§ **Request**
Please copy out the listing below word for word, from the line containing "Where should I click to: Click the 'G2" through the line containing "tap(145, 488)", including both of those lines.

--- START OF Listed records ---

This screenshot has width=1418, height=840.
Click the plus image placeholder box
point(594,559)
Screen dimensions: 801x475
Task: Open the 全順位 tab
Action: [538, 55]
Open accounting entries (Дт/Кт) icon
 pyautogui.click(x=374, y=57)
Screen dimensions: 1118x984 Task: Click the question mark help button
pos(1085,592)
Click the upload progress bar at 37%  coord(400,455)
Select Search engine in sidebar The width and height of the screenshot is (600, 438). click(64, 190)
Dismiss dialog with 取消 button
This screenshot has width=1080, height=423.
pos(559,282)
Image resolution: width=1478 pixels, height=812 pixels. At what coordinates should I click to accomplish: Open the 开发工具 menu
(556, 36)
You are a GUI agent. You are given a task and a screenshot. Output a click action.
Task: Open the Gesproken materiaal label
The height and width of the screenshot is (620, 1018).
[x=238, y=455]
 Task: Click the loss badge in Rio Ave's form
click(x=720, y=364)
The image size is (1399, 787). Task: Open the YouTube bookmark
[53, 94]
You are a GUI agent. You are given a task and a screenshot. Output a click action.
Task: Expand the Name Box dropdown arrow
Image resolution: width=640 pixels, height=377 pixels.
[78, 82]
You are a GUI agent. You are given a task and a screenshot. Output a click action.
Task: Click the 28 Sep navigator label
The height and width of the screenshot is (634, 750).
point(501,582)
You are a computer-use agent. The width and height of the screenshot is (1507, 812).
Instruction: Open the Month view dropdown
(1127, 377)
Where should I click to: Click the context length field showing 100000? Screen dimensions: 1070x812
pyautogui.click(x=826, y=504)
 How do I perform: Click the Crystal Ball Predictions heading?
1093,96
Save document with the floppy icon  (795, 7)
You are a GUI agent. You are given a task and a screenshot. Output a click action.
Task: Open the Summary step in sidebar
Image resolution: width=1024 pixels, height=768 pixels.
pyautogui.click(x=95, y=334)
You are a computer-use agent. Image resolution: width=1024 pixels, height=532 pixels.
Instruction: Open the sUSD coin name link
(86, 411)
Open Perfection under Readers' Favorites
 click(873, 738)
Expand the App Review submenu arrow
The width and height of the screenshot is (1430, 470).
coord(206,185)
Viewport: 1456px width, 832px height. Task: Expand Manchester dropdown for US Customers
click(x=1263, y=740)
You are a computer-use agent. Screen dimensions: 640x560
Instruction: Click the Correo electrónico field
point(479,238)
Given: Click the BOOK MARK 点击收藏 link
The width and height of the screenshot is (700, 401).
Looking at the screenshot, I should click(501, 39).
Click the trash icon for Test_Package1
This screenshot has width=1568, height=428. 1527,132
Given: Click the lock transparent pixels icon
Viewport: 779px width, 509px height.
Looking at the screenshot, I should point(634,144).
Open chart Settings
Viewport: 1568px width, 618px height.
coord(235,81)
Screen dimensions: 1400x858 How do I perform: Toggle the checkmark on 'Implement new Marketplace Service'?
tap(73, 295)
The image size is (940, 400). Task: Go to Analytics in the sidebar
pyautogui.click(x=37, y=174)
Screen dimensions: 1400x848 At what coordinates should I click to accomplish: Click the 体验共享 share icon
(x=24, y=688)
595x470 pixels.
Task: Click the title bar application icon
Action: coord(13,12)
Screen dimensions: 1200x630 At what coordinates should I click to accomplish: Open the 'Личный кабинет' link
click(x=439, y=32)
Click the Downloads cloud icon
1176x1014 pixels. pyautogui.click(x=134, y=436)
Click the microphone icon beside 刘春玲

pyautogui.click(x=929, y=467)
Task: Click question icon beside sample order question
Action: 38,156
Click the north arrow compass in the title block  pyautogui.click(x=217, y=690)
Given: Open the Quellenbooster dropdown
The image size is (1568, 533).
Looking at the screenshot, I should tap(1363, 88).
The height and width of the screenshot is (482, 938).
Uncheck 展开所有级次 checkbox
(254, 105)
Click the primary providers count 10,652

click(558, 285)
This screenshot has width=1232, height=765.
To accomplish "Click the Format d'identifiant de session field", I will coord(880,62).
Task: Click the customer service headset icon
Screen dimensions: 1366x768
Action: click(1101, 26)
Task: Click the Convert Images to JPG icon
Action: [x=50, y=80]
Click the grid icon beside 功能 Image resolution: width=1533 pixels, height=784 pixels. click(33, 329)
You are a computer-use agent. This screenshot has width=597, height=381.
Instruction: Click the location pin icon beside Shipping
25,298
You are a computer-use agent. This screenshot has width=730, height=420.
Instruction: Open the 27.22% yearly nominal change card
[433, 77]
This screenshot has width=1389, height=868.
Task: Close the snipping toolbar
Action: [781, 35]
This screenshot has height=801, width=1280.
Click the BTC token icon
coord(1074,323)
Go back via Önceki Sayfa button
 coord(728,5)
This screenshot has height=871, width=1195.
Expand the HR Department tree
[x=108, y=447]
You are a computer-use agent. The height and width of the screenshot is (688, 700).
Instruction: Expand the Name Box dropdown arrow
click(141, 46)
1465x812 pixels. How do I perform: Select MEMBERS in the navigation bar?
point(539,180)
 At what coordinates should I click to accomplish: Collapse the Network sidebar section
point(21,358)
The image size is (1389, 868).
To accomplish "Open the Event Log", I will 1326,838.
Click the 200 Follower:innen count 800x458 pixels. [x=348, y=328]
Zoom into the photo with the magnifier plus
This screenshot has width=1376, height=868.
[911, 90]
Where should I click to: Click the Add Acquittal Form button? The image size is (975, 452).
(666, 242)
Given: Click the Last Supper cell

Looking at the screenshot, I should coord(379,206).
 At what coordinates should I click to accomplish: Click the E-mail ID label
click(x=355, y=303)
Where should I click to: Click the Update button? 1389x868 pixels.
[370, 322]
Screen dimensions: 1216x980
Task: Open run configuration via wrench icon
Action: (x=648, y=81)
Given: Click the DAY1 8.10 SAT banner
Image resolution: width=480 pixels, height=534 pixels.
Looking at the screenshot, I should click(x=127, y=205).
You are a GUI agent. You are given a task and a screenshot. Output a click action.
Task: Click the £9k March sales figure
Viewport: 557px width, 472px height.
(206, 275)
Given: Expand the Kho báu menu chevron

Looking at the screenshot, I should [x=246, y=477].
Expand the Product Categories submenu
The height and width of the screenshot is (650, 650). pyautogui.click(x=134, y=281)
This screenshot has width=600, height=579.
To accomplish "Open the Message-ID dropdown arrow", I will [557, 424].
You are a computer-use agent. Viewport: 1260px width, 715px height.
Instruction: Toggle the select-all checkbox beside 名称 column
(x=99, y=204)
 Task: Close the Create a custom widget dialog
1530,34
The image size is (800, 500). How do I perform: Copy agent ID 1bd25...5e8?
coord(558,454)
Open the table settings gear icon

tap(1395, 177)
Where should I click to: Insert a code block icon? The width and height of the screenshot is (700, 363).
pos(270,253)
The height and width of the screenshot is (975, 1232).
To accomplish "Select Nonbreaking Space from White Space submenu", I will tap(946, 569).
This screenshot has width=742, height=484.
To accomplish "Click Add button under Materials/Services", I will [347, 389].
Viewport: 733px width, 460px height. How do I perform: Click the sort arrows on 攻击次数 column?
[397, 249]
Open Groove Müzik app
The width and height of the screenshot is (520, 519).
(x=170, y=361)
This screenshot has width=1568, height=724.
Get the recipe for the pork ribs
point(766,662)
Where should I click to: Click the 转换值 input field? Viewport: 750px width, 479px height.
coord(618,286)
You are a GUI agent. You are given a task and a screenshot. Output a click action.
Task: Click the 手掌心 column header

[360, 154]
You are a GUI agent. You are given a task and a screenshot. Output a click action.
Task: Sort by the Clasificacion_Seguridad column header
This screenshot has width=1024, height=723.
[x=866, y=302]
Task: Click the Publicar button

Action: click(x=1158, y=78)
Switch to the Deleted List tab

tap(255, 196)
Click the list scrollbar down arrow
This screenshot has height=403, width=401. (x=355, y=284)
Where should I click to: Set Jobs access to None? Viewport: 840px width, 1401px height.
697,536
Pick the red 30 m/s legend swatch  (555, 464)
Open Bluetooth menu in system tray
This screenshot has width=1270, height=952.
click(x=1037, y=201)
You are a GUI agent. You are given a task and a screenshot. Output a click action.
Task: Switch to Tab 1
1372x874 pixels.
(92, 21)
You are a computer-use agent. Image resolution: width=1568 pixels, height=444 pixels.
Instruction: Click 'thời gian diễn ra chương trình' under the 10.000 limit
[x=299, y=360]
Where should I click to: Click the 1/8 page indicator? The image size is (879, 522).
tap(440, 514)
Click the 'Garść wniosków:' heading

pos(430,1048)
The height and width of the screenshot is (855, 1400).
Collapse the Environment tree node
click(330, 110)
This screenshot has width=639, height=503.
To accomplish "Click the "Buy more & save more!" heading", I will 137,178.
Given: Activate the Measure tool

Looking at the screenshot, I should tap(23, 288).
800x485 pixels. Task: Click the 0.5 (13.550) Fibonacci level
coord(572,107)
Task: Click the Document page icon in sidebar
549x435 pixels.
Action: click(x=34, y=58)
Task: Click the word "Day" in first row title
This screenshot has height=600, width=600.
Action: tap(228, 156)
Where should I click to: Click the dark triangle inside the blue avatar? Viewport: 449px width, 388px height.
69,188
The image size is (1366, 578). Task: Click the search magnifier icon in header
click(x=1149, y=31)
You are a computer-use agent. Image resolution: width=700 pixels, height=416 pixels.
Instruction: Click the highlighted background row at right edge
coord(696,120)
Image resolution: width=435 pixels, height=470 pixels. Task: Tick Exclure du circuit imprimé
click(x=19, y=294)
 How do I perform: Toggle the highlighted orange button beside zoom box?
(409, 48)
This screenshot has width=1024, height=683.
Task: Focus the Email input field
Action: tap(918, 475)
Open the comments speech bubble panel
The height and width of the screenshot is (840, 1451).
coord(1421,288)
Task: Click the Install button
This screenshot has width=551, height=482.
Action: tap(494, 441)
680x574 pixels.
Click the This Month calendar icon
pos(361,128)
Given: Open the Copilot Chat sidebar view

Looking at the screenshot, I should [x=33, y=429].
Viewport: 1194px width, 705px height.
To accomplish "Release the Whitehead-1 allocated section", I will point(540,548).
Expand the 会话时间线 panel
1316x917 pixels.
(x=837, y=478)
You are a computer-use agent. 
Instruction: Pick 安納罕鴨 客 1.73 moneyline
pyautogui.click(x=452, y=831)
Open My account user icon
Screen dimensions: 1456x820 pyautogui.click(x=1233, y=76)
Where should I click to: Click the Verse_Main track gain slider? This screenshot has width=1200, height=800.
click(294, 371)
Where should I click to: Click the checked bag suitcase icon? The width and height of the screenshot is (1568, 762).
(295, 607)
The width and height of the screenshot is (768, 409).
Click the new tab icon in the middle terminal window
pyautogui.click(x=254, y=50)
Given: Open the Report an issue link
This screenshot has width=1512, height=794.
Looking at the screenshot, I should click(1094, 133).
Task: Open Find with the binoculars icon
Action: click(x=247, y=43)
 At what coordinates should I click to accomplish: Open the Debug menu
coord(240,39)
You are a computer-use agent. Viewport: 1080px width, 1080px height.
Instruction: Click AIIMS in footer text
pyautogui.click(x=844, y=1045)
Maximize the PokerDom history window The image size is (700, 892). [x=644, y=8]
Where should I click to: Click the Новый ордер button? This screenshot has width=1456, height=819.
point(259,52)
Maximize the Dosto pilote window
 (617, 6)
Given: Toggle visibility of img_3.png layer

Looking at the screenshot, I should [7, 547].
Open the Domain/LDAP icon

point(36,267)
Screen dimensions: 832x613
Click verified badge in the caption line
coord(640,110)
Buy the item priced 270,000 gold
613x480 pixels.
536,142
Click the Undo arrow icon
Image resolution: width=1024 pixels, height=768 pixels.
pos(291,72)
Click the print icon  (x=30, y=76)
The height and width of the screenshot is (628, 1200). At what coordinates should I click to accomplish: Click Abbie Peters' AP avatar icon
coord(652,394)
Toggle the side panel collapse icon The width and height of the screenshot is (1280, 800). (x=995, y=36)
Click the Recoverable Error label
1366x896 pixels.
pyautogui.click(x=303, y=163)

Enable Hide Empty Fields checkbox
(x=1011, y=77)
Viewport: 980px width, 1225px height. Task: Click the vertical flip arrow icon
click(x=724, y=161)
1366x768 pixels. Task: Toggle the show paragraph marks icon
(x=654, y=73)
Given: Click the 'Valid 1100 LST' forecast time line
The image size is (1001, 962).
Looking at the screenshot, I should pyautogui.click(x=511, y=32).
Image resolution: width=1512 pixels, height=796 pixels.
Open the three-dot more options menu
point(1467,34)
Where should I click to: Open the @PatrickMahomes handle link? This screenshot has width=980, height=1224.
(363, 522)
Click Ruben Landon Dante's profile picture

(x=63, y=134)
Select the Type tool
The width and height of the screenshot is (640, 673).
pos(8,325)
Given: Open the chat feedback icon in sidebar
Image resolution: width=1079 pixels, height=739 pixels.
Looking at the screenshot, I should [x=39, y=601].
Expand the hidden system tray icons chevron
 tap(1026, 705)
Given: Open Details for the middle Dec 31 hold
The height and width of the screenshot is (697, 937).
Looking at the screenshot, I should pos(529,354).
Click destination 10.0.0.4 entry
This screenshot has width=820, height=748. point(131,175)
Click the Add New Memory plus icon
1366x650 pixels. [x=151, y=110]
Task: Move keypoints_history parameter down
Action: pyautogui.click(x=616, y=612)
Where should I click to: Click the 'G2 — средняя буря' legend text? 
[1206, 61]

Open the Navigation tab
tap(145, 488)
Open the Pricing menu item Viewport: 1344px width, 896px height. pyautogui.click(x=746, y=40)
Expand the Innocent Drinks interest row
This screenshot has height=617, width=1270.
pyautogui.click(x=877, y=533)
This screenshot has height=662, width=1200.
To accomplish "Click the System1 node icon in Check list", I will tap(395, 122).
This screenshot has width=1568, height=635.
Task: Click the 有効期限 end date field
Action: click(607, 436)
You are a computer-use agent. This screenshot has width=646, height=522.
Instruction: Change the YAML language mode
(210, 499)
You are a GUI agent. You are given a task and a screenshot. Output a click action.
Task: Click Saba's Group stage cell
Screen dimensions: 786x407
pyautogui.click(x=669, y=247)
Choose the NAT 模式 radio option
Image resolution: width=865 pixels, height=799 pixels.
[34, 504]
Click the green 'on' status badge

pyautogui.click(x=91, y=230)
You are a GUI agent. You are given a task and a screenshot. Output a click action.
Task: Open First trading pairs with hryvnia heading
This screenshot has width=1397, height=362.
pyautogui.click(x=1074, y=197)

--- END OF Listed records ---

§ **Solution**
Where should I click to: Click the 'G2 — средняя буря' legend text? 
[1206, 61]

Open the Navigation tab
tap(145, 488)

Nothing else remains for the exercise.